Of the lines below, count those containing the word "computer". Reply with the number alone.

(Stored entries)
= = = = =
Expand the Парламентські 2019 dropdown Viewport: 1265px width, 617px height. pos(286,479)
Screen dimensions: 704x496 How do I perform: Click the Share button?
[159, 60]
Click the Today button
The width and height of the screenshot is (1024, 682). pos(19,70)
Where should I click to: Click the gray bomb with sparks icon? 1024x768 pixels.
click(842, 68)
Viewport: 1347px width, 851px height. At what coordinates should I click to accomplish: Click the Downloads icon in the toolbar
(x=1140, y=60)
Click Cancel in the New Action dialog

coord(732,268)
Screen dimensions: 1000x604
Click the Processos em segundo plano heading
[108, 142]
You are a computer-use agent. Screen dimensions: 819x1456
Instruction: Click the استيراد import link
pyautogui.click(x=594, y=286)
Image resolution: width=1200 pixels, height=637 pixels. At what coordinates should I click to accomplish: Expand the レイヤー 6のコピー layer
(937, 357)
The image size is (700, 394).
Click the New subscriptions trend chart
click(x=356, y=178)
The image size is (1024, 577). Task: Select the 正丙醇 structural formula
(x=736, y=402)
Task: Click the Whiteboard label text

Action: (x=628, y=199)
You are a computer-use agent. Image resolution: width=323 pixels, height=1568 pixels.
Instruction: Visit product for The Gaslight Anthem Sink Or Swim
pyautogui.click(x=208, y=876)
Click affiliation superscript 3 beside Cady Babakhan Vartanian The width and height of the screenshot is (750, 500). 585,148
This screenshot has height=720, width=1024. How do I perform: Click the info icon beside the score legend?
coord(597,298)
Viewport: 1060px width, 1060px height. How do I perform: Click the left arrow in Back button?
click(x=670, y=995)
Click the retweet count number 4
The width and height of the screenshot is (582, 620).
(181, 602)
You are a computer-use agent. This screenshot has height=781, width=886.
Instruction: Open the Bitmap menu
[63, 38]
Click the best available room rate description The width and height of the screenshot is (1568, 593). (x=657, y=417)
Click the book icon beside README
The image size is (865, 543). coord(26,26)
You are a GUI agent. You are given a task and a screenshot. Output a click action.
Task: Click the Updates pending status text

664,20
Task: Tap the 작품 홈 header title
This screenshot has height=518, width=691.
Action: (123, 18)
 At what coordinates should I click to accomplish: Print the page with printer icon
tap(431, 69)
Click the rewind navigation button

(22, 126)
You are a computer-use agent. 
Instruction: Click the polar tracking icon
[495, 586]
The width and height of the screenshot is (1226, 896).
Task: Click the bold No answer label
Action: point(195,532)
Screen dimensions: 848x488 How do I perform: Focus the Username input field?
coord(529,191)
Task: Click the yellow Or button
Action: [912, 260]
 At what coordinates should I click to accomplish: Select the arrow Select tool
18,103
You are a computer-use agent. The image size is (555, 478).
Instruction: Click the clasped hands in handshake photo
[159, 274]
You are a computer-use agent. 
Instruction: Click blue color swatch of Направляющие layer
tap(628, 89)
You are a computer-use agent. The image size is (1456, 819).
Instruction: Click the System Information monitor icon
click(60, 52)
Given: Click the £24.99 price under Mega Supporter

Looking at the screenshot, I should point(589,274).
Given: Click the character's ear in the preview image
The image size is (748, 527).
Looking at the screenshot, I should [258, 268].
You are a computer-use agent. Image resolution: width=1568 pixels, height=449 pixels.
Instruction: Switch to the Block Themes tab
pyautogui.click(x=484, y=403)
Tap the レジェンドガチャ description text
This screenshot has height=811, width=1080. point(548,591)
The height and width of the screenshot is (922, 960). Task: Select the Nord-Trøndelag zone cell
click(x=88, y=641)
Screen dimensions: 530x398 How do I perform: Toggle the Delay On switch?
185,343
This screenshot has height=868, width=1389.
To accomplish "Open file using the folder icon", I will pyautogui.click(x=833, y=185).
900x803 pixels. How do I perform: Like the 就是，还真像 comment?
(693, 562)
= = = = =
### [OUTPUT BELOW]
8